I run a [type of business]. What's the single simplest AI tool I should add to my workflow this month that would save me real time? Be specific. Recommend a tool, what it does, and the first 3 steps to set it up. BUSINESS: ____
Explain a tech term in plain English
Use before any sales call where someone might try to confuse you.
Explain [technical term] like I'm a small business owner who doesn't code and doesn't have time for jargon. Use an analogy from a non-tech industry. Then tell me whether I should care about it. TERM: ____
Questions to ask before signing up
Avoid the 'oh I didn't know it didn't include that' surprise.
I'm about to sign up for [SaaS tool]. What 5 questions should I ask their sales team or research before paying? Focus on hidden costs, lock-in, data ownership, and exit options. TOOL: ____
Audit your software stack
Run quarterly. Most small businesses save $50 to $300 per month doing this.
Here's the list of software tools I currently pay for. Tell me: which ones overlap, which ones I might not need, and any gaps where a small business like mine would normally have a tool but I don't. Be specific. MY TOOLS: [paste your list with monthly costs if you know them] MY BUSINESS: ____
A few notes from me.
These prompts work in ChatGPT, Claude, Gemini, Copilot, or any other AI chat tool. Free or paid, doesn't matter. They're written to be portable.
Replace the [bracketed parts] with your actual business details.
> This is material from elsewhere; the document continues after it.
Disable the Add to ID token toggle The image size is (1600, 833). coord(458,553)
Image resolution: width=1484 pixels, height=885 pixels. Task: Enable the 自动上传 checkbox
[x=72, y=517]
The more specific you are, the better the AI's answer will be. "Restaurant in West Covina with 30 seats" beats "small business" every time.
Read every output before you send it to a customer or publish it. AI gets the structure right but sometimes makes up details. Your judgment is the editor.
If a prompt isn't quite right for your situation, change it. These are starting points, not scripture. Sharing or adapting them is fine.